# EXCERPTED PASSAGE
# He sold for 420,000~!



## Jr_lover (Apr 14, 2007)

wow he's a pretty stocky throughbred. 

He looks nice though thats cool. 
I hope you guys go far together.


----------



## free_sprtd (Oct 18, 2007)

aww he looks like a sweety


----------



## Tammy (Mar 1, 2007)

he is beautiful


----------



## -xx-sally-xx- (Dec 29, 2007)

Aww he looks adorable!! I've been trying to look up my boy, but with only his brands and paddock name, its a bit hard!! All i know is he raced for 3 years over flat and steeple and won over $20,000.. not much for a race horse but meh lol

Ur horse is beautiful


----------



## AngelGurl (Jan 22, 2008)

Thanks


----------



## JustDressageIt (Oct 4, 2007)

How old is he?


----------



## Equina (Jul 28, 2007)

JustDressageIt said:


> How old is he?


According to the link of his pedigree...he just turned 10!


----------



## JustDressageIt (Oct 4, 2007)

Wow..
I just can't believe that someone paid almost malf a million for a horse that ended up being a dud on the track... and is now free...


----------



## Momo (Jan 24, 2008)

what a beautiful horse.


----------



## alucard (Dec 8, 2006)

# COMPLETE THE FOLLOWING
[1] Please switch "pedigree" to "bloodline" in the forum thread, and write out everything from "According to the" down to "is now free..." with that one change.
[2] In the forum thread, why does -xx-sally-xx- find it hard to look up the horse that poster mentions?

# EXTRACTED INFORMATION
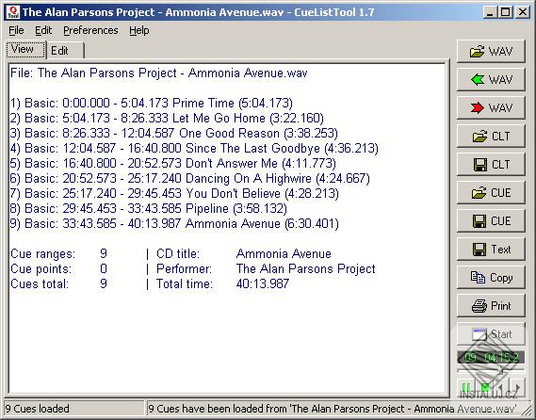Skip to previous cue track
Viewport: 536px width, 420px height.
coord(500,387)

==

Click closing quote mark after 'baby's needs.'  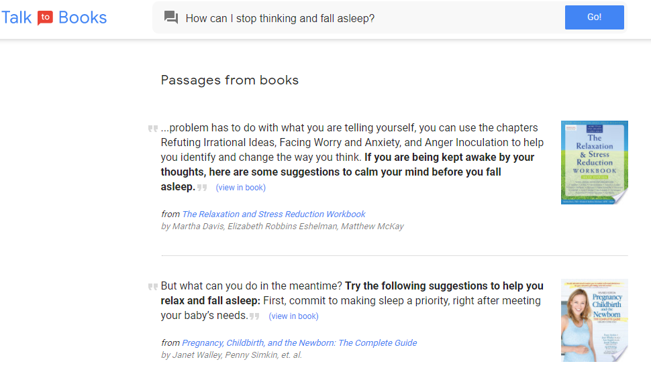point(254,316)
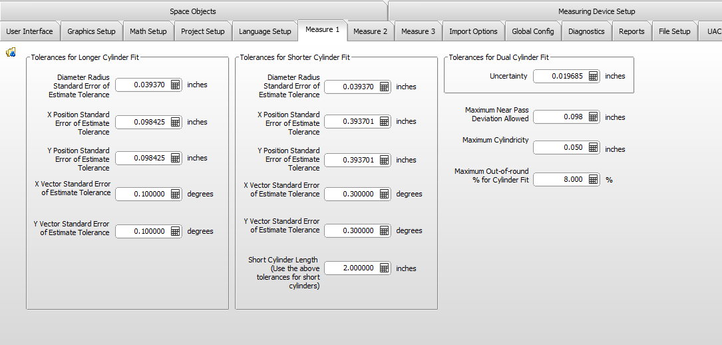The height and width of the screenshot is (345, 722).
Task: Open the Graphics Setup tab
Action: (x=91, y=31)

* * *

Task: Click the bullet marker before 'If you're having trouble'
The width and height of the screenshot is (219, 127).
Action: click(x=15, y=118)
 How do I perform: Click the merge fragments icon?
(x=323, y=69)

# ANSWERS PROVIDED
[1]
According to the link of his bloodline...he just turned 10!


----------



## JustDressageIt (Oct 4, 2007)

Wow..
I just can't believe that someone paid almost malf a million for a horse that ended up being a dud on the track... and is now free...

[2] The poster has only the horse's brands and paddock name to go on, and that makes the search a bit hard.